> _PROBLEM DETAILS_:
Return each entry below word for word, leaving out any image.

> _MATERIAL PROVIDED_:
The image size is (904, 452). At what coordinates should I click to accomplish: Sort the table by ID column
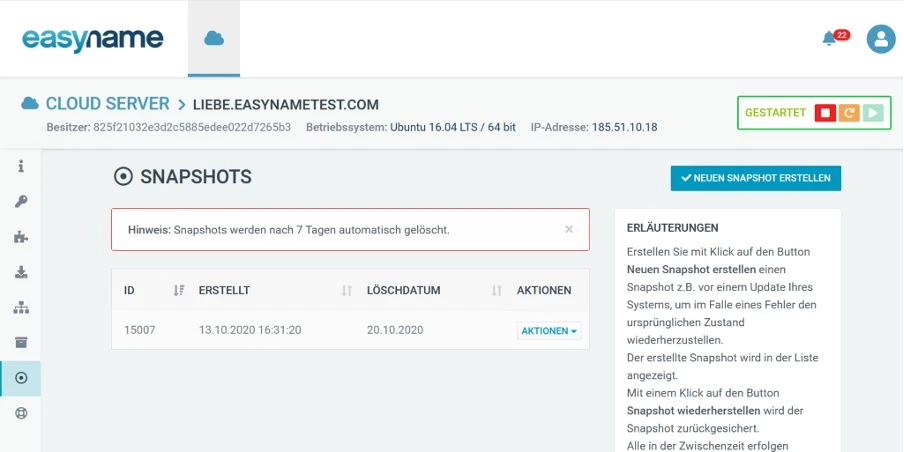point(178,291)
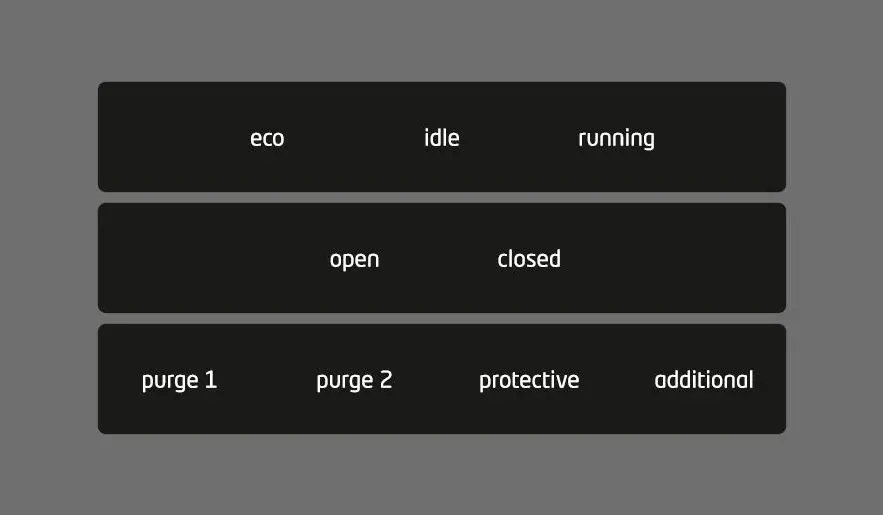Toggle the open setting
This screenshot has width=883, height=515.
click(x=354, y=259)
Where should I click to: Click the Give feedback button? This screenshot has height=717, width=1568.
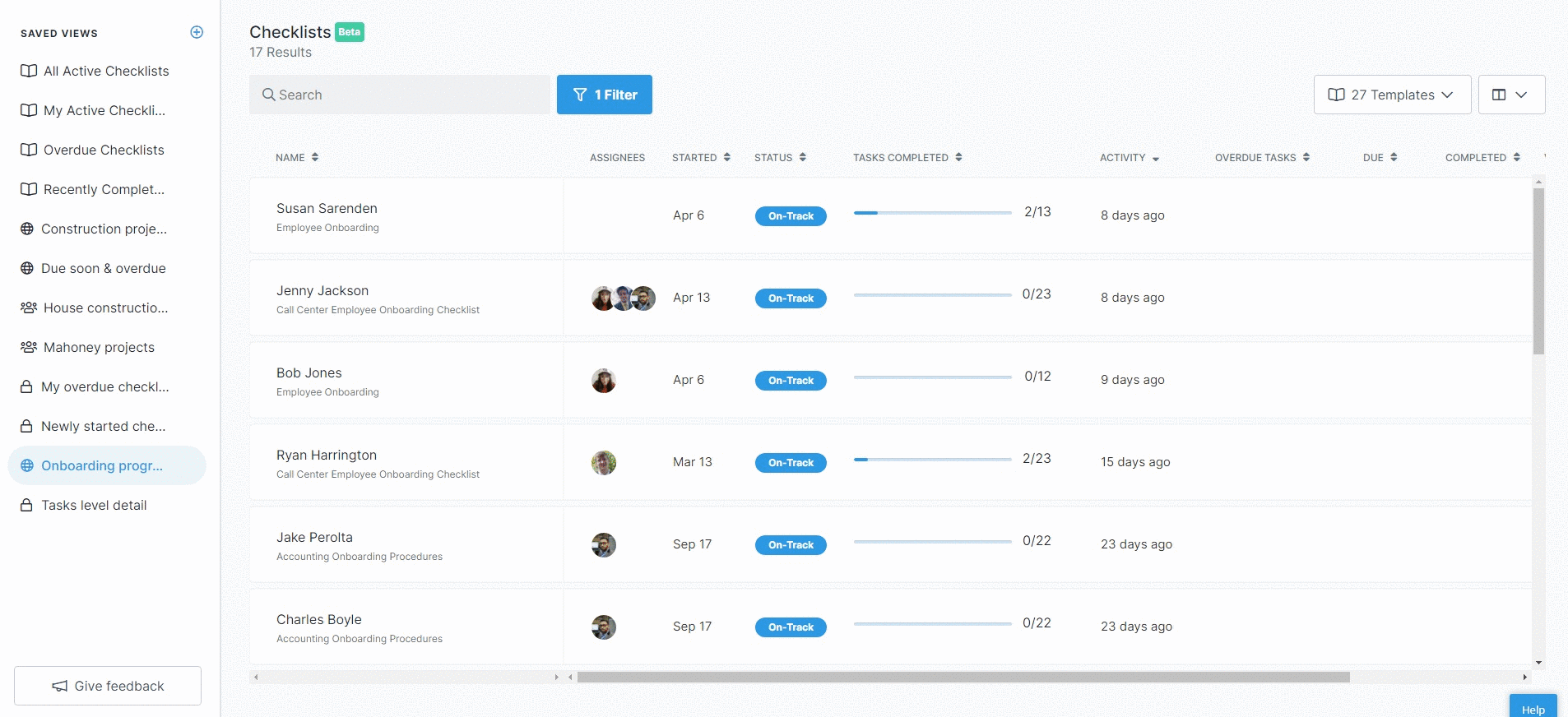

> _SOLUTION TO THE PROBLEM_:
The image size is (904, 452). At what coordinates should I click to accomplish: Sort the table by ID column
point(178,291)
Toggle the open setting
This screenshot has width=883, height=515.
click(x=354, y=259)
Where should I click to: Click the Give feedback button? This screenshot has height=717, width=1568.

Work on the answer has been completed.